Kinesin-7 subfamily phylogeny and structures. Subsection of maximum likelihood tree focused upon the subfamilies within kinesin-7 (full tree shown in Supplementary Fig. 1), and AlphaFold structural predictions shown for representative subfamily members. Motor domains (black brackets) of A. thaliana kinesin-7A and D. melanogaster CENP were similarly located within comparable protein structures. Predicted kinesin-7B and 7C protein structures are distinct from kinesin-7A. All A. thaliana kinesin-7B sequences contain N-terminal signal sequences (arrow) predicted to target proteins to mitochondria or plastids, and two A. thaliana kinesin-7B sequences also contain Zinc-finger domains (arrow). The S. cerevisiae kinesin-7B KIP2 also contains a polar N-terminal peptide which may function as a signal sequence. Kinesin-7C subfamily sequences are folded in motor domains and multiple helixes. Helices clustered into units (red bracket) in AlphaFold models of kinesin-7C proteins, and the function of these potential domains is not yet known. Three plant sequences fell outside of the three subfamilies on long branches (yellow). Black dots within the tree indicate location of animal sequences (Color figure online)

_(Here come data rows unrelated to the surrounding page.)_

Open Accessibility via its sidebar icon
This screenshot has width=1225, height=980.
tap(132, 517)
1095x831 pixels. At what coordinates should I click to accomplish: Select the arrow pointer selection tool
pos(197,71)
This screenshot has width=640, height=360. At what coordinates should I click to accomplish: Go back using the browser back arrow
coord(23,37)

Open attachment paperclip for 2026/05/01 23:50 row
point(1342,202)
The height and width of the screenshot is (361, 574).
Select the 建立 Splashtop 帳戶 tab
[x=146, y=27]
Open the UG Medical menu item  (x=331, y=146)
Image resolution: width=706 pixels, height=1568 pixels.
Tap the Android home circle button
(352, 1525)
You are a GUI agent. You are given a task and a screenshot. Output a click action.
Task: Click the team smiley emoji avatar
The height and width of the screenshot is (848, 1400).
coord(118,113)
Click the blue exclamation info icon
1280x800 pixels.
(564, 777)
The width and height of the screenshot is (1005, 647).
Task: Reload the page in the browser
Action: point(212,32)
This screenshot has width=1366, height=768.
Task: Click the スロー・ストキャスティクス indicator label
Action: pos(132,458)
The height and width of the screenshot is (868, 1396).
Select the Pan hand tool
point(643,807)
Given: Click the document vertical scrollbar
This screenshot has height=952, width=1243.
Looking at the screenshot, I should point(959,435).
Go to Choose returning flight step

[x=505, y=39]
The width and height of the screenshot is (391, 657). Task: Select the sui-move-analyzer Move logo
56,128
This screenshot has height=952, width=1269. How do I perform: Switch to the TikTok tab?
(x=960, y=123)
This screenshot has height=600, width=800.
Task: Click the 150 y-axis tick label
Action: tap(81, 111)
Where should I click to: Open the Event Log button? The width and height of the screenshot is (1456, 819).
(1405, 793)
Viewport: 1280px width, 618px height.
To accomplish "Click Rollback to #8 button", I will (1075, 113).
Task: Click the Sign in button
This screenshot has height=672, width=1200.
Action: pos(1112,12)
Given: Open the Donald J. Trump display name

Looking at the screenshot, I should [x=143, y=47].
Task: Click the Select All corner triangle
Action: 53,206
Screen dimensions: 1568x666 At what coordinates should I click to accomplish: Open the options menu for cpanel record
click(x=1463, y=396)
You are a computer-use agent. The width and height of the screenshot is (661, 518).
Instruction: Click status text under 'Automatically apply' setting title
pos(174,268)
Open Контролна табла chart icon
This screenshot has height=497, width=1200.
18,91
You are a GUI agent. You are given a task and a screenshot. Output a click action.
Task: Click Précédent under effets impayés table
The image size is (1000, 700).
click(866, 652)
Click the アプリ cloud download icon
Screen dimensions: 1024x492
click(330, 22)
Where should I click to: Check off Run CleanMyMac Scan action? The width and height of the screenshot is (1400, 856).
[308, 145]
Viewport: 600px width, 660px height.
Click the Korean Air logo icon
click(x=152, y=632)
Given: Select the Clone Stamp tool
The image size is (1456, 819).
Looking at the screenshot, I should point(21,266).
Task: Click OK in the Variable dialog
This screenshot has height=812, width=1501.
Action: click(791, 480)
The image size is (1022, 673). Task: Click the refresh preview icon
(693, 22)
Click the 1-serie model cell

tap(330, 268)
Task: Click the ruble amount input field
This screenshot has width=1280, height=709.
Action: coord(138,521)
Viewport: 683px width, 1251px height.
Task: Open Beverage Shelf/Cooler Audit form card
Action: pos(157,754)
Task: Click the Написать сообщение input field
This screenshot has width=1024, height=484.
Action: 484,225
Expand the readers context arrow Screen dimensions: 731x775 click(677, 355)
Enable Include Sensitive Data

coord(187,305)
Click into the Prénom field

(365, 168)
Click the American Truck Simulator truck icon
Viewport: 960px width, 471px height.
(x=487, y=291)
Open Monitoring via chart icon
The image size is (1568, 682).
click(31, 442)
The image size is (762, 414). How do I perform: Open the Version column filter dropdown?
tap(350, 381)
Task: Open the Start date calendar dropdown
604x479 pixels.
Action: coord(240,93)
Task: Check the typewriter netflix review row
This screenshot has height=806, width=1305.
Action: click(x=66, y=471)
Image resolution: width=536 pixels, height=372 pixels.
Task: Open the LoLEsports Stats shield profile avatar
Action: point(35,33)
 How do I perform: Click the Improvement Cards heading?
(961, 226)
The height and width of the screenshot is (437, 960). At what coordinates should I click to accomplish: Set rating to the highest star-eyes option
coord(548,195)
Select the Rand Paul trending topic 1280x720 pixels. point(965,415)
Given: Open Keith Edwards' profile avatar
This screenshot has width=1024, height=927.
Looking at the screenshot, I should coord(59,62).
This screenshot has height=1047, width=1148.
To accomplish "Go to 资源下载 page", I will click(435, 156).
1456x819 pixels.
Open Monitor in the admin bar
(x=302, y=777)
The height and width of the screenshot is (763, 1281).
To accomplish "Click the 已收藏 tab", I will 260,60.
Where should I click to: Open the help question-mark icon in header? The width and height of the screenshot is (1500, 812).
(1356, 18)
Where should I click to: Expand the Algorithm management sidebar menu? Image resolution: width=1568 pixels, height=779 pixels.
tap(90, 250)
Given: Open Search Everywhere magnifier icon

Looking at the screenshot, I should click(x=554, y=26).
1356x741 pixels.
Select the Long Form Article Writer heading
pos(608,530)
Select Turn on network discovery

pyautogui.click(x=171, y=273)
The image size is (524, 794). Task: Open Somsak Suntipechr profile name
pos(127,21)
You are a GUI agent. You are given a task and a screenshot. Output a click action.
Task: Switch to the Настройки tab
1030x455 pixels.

The kinesin-7 family expanded in land plants (Reddy and Day 2001; Richardson et al. 2006; Wickstead and Gull 2006; and Wickstead et al. 2010), and kinesin-7 subfamilies expanded unequally multiple times during plant evolution (Fig. 6C). While the surveyed algae contained four and five kinesin-7 sequences, independent expansions occurred in ancestors of moss, seed-free tracheophytes, and angiosperms (Figs. 2, 6C). Within the kinesin-7 family, subfamily-7A minimally expanded, while subfamily-7C expanded the most (Figs. 2, 6C, Supplementary Figure 1, 2). Kinesin-7A may have doubled from one to two copies in the ancestor to land plants (Figs. 2, 6C). Kinesin-7C appeared to double between ancestors of thalloid bryophytes and mosses, and independently expanded in ancestors of C. richardii, monocots, and rosids (Fig. 6C). The kinesin-7B subfamily enlarged in ancestors to the seed-free vascular plants (S. moellendorffii and C. richardii), angiosperms H. annuus, Z. mays, and rosids. Kinesin-7B was lost from S. tuberosum ancestors (Fig. 6C, Supplementary Figs. 1, 2).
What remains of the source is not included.